Regarding the BRB–N version B scores, we found them slightly higher only for the verbal (total learning) and visuospatial memory (delayed recall) tests when compared to version A and these findings were not attributable to gender, education or age differences. Although our sample size for the BRB–N version B test was relatively small, it is interesting that previous studies have found similar results for the SpRT (delayed recall) but not for the verbal memory test[7],[8]. For example, Amato et al. have found higher scores in all BRB–N version B subtests except in the SRT total learning (CLTR and LTS)[8]. Nevertheless, in order to be used longitudinally with reliable results, both versions should be equivalent. Thus, even though the higher scores of the SRT version B may have been influenced by its smaller sample size, we need further studies comparing SRT versions A and B with equivalent words regarding length, frequency of use, and category membership. Subsequently, further research with more individuals performing version B will be able to address whether this version is suitable for longitudinal usage of the battery.
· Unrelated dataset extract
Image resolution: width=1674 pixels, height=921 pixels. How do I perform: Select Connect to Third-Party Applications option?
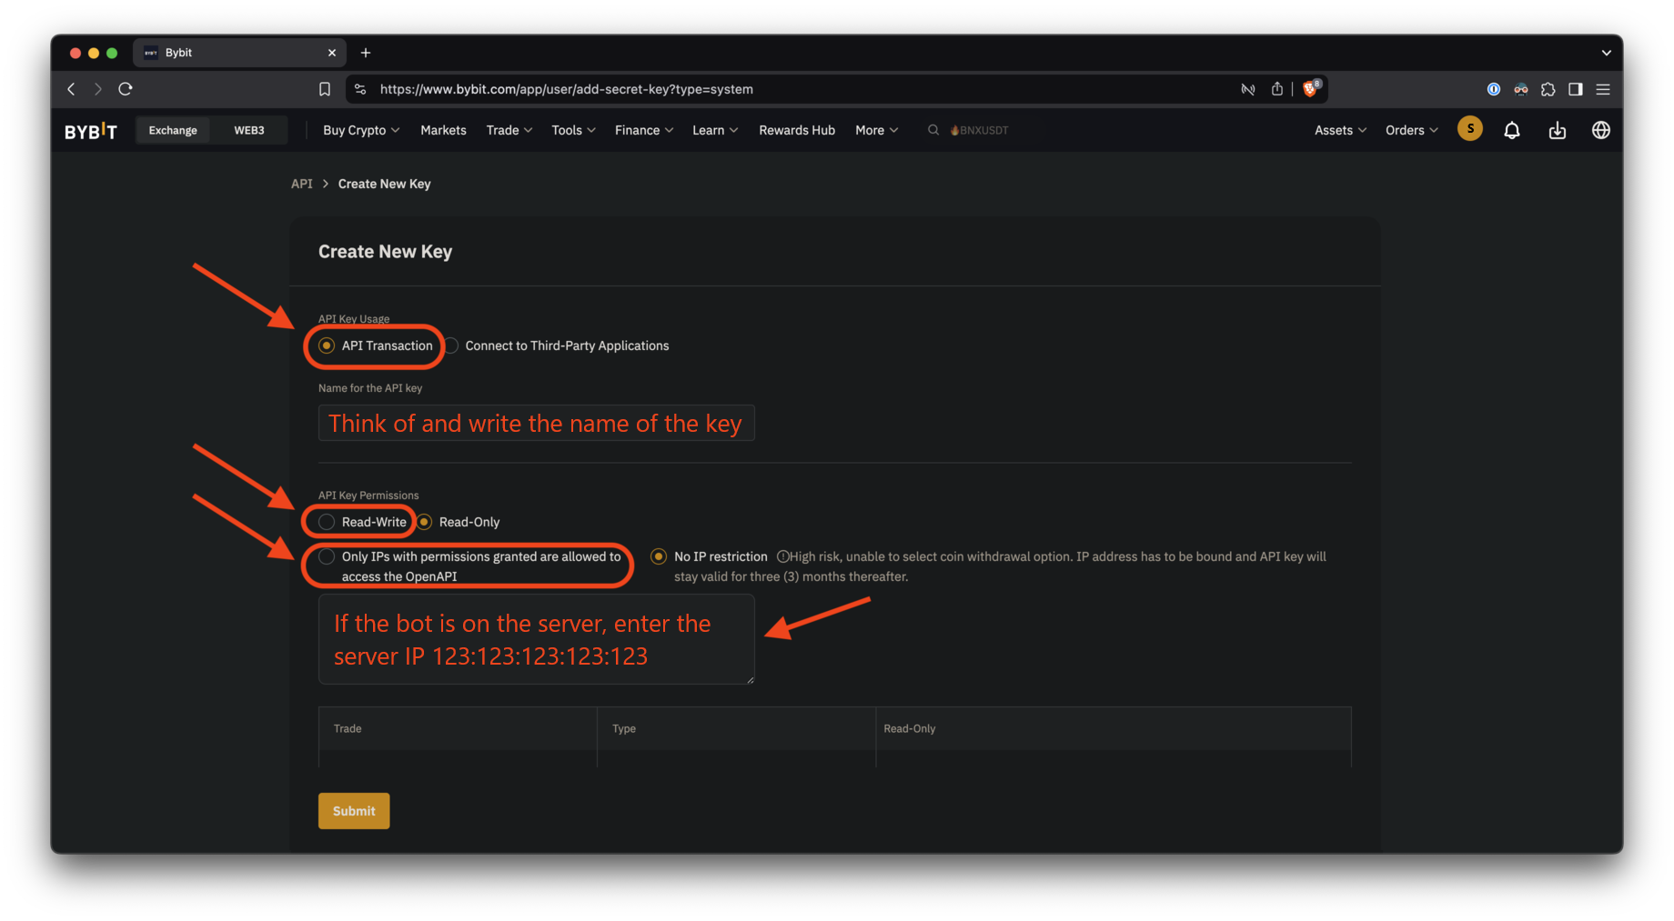coord(452,345)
Also in line with previous results, we found that demographic characteristics, and especially age and education, were significantly related to all neuropsychological measures, except the Paced Auditory Serial Addition Test, where there was a trend for only sex and age[7],[8]. Sex was only associated with the Word List Generation score. These findings reinforce the need for adjusting raw scores for demographic variables when interpreting neuropsychological test scores.
In conclusion, our normative data allow a more widespread use of the BRB–N in clinical practice and research, providing both discrete and continuous norms. However, discrete norms should be used with caution, and demographically–adjusted scores are generally preferable when interpreting neuropsychological test scores.